A while later I noticed that it said “burn”. I unplugged it, plugged it in again, nothing happens. So I cooked the eggs on the stove (they came out perfect). After everything had cooled down, I examined the pot, noticed the mis-placed gasket, put the gasket where it belonged and tried to turn on the pot. No dice. It hasn’t worked since. The on-line trouble shooting page says the fuse is blown. That’s not a user-serviceable part.

:frowning:

I called customer service. After a long phone call, I was promised I’d get an email, to which I should reply with all sorts of photos. (photo of the pot plugged in and not working, photo of the serial number, photo of the sales receipt…)

Wish me luck. I won’t be surprised if getting it fixed ends up being a lot more trouble than buying a new one.
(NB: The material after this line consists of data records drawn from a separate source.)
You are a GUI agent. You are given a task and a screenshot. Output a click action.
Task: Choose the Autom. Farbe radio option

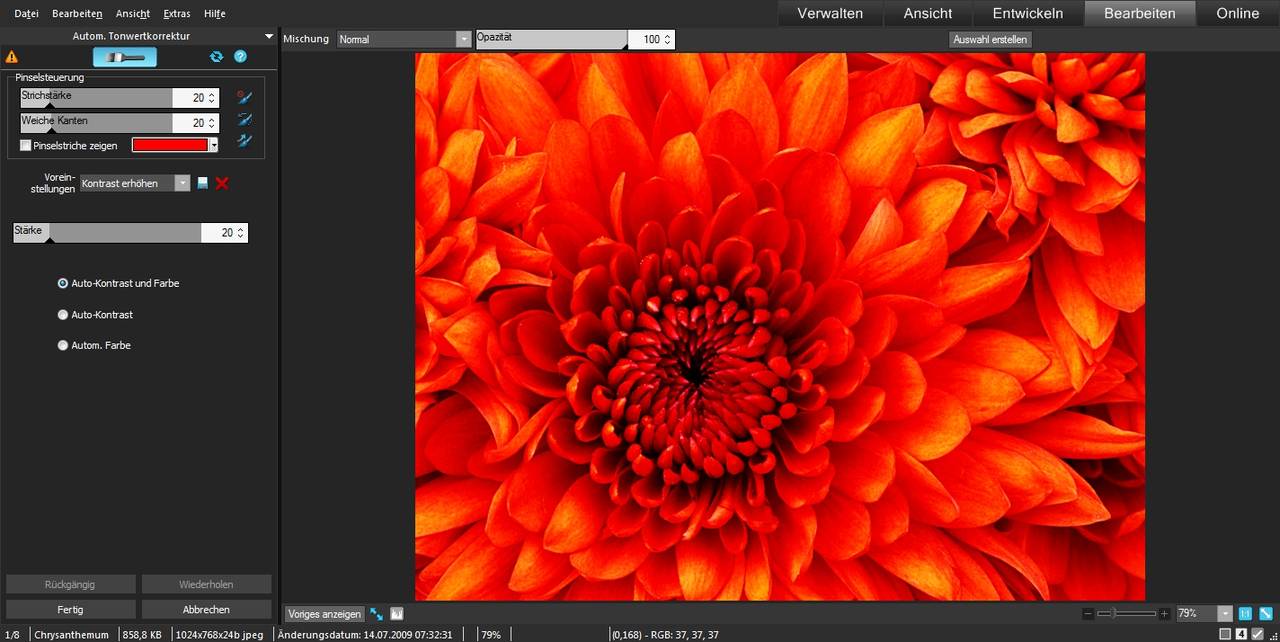click(x=63, y=346)
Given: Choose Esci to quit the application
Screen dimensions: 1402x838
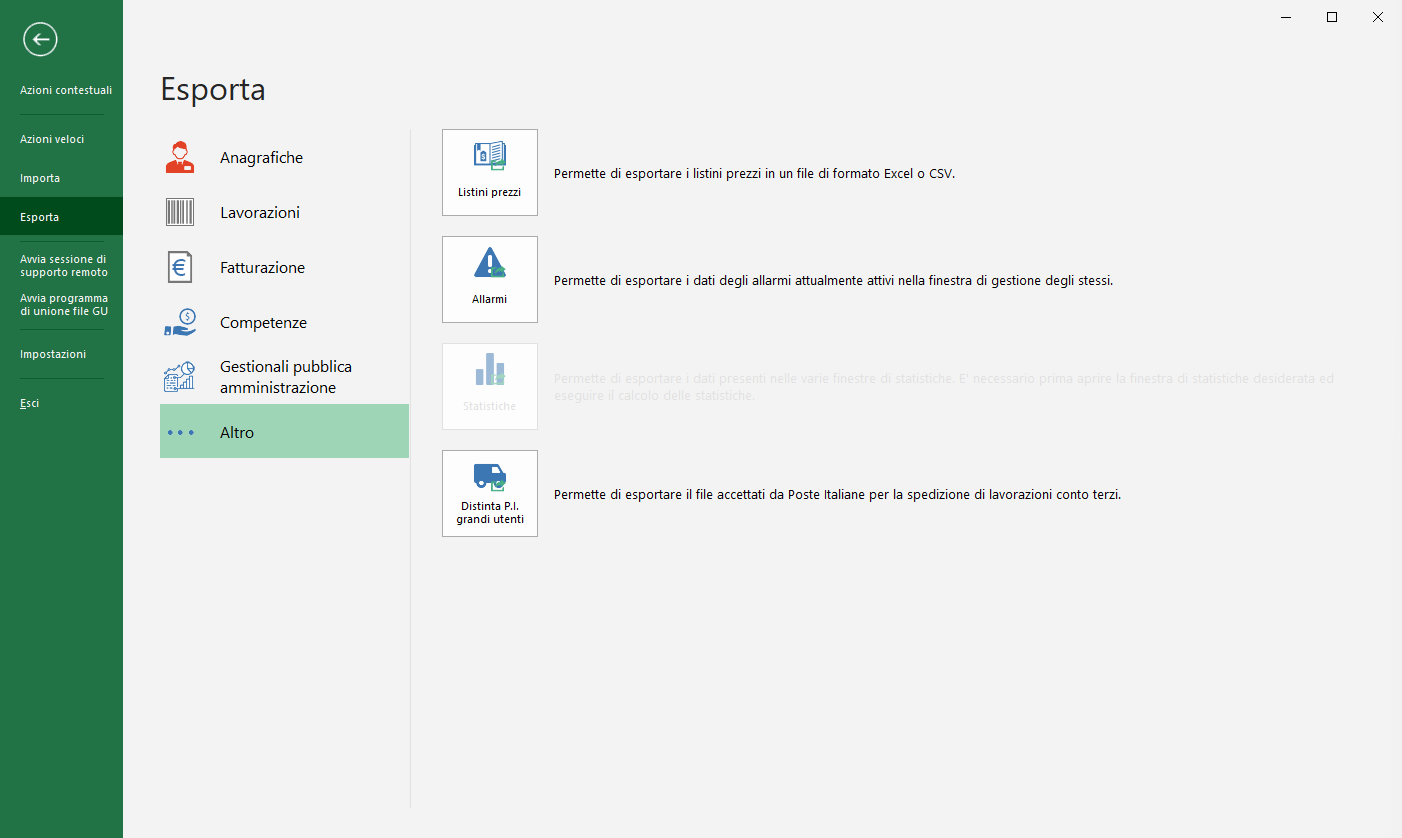Looking at the screenshot, I should coord(30,403).
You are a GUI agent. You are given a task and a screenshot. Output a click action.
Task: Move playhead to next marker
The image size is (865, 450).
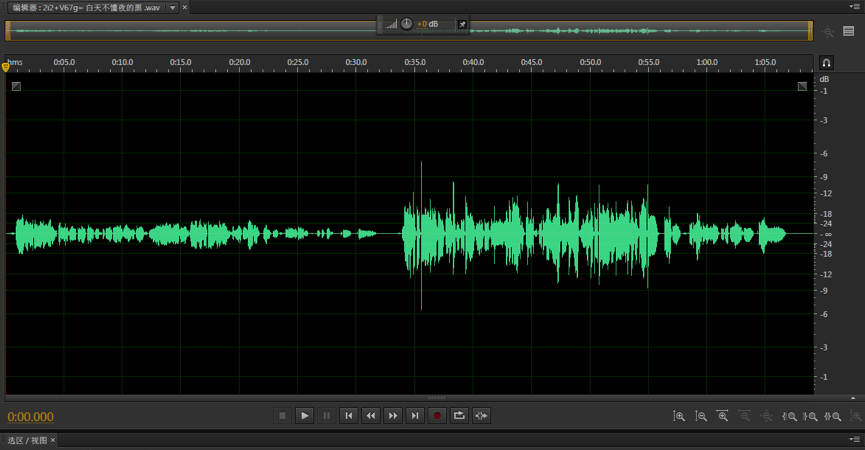[x=415, y=416]
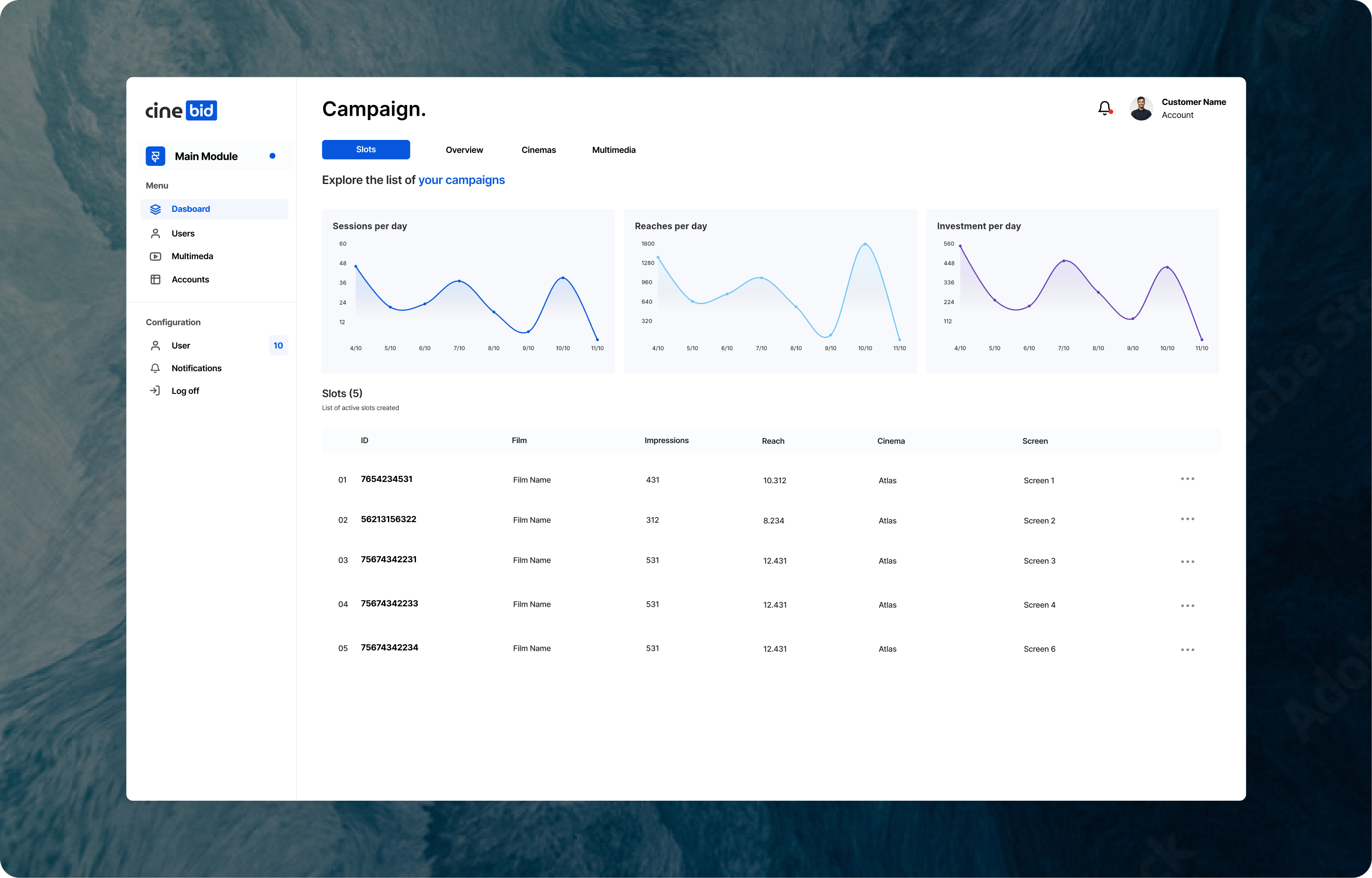Expand options for slot 75674342234
The image size is (1372, 878).
coord(1187,648)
Bump to let y’all know Amazon has the 3 qt version as a deal of the day at $59.99

Yay! Lots of emails later, they are sending me a new pot. “At this time, we are sending you a full unit to replace your base, please feel free to keep the working parts of your original as spares.”

I have enjoyed the thing, I hope the replacement comes soon.
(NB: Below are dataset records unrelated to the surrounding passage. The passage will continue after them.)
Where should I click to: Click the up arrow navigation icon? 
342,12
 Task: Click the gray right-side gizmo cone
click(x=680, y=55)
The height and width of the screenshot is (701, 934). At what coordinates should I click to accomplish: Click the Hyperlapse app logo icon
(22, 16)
I’m “meh” on it. I just don’t find that it saves me all that much time, plus it has limitations that annoy me. For instance, I’ve found it works way better on thawed meat (v frozen) and that means that I have to remember to get the meat out of the freezer before I leave for work. If that’s the case, it’s just as easy for cook it the old fashioned way.

Every time this thread gets bumped I think the same thing (and so close to 4/20, too!)
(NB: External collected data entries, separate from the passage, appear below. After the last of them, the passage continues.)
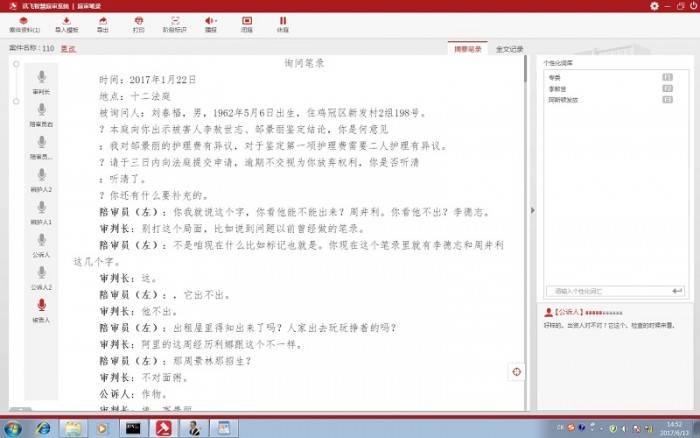700x438 pixels.
Task: Open Windows Media Player from the taskbar
Action: (x=101, y=427)
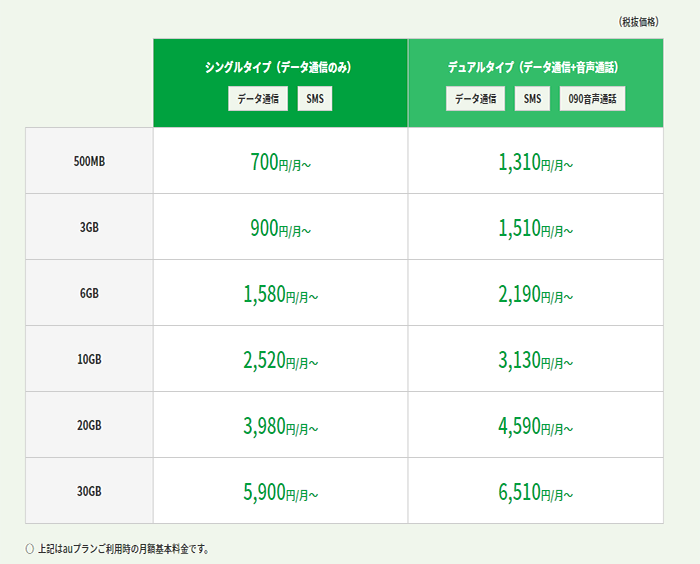The image size is (700, 564).
Task: Click the auプラン footnote text
Action: point(122,548)
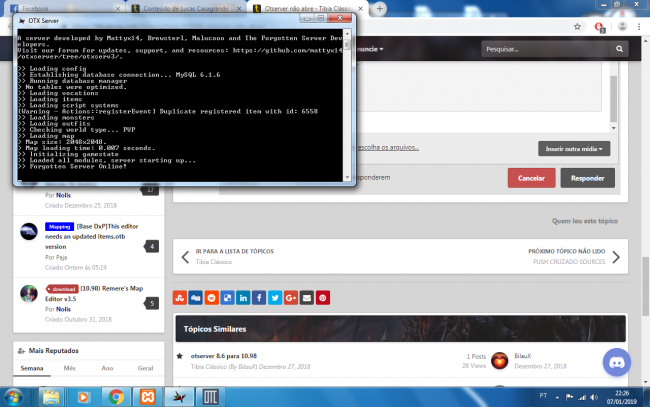The height and width of the screenshot is (407, 650).
Task: Click the Responder button
Action: 587,178
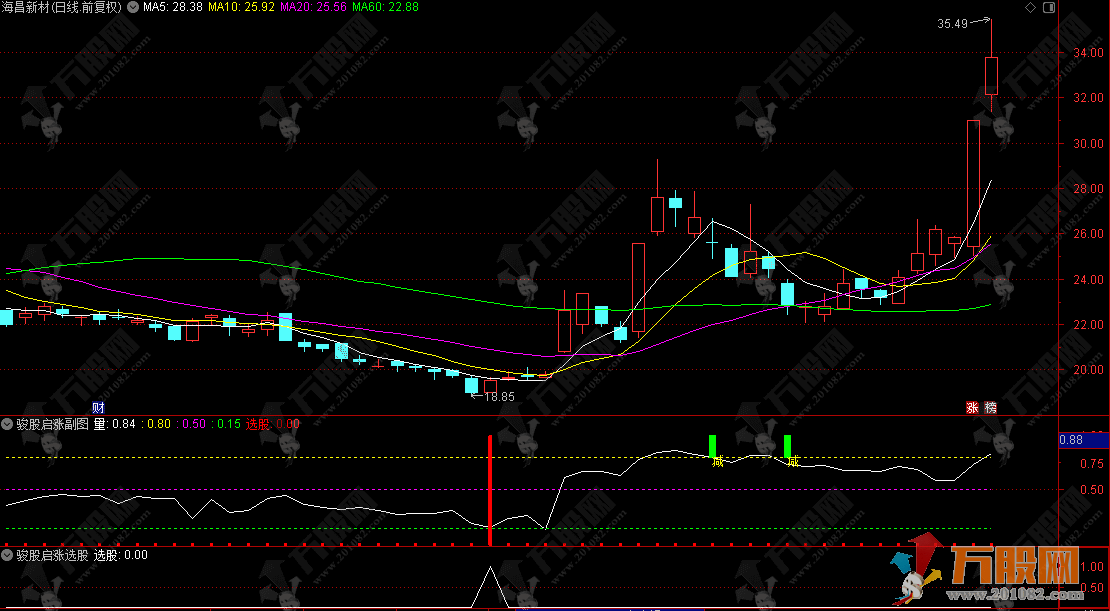Select the green MA60 label

coord(385,7)
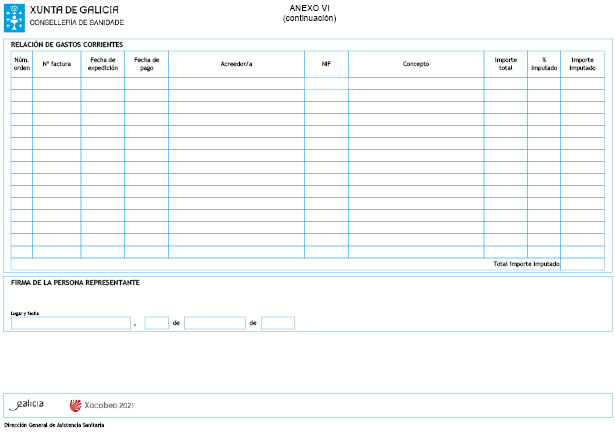
Task: Click the Xunta de Galicia shield emblem
Action: [x=17, y=14]
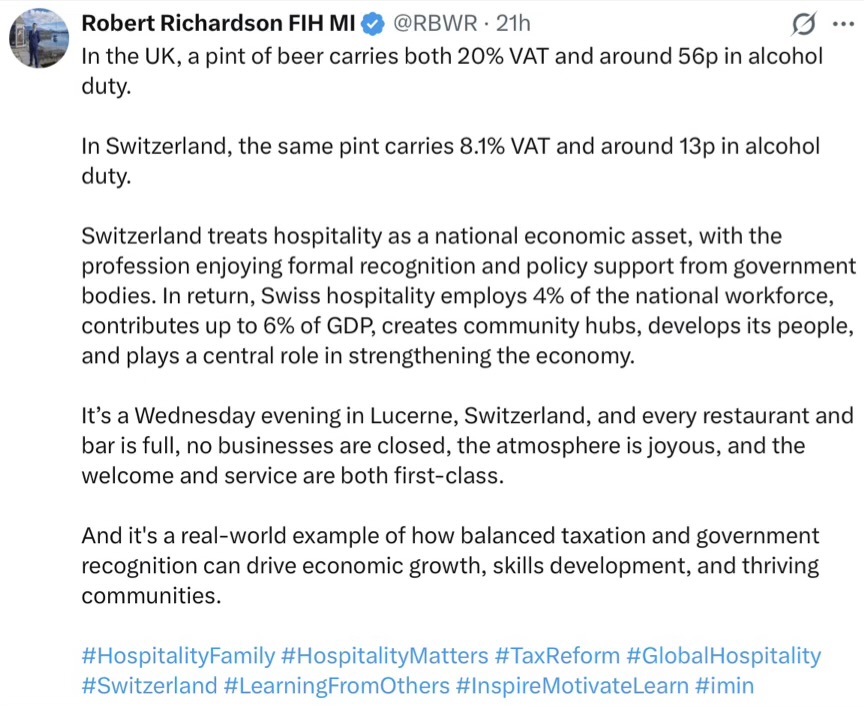Open the #imin hashtag
864x707 pixels.
pos(723,686)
I am a big fan of slow-cooking cuts of meat on the Big Green Egg: pork shoulder, brisket, chuck roast – all those tough, inedible cuts that magically transform into tender treats when subjected to six hours at 225, with the fat rendering down to provide moisture and a flavor bath.

I say that as prologue: I was skeptical of the InstaPot when it first was described.

But last night, dinner plans out fell through, and I did the following:

Took 5 pounds of chuck roast
1 cup of water
1 envelope of Lipton Onion Soup
1 envelope of instant gravy
1 envelope of ranch dressing mix

Tossed all that into the IP, set it for 2 hours on “Meat,” and came back 2 1/2 hours later to a delicious, tender, pot roast.

Prep time: 2 minutes.

We live in the future, as far as I’m concerned. Maybe the smoky taste wasn’t there (I bet I could have bought liquid smoke, though!) but the ease of the cook can’t be beat.

Further update – the replacement has been working fine. I mostly use it to brew stock and cook beans.

The thing I like most about it is the “set it and forget it” aspect. I can throw all the stock ingredients into the instant pot, tell it to cook, and walk away. I don’t have to fiddle to get the stove to just barely simmer, and I don’t have to stay home (or awake) to supervise. When it finishes, it holds the food on “warm” indefinitely, so if the broth finishes but it’s late enough that I don’t want to strain it before bed, it is happy to sit overnight. (or until tomorrow night.) Similarly, I can start chili or split pea soup when it happens to be convenient to do so, and serve it at supper time, without needing to pay attention to it in-between.

It is also pretty easy to clean.

The thing I like least about it is that we don’t have enough electrical outlets, so I need to unplug the toaster to use it, and sometimes forget to plug the toaster in again. The toaster isn’t obvious about not being “on” when it’s unplugged.

The other thing I don’t like is how much counter space it takes up. But I like it enough to keep it.

Being single, I have a 3-quart, and I LOVE it. Yeah, the gasket absorbs odors, so I got an extra one (shipping is free, no less) and store them in the freezer in bags labeled “sweet” and “savory”.

My favorite use for it is cooking pasta. It actually takes less time, and is great during the summer because it doesn’t steam up the kitchen; however, one thing I’ve learned is that you will need more liquid than you think you will. If I dump in a jar of spaghetti sauce, I fill the jar about half-full of water, shake it up, and pour that in too. It doesn’t dilute the flavor, and you do need extra water so it will reach pressure.

Oh yeah, that’s the other thing I like about it. It’s really well insulated, so it doesn’t heat up the kitchen.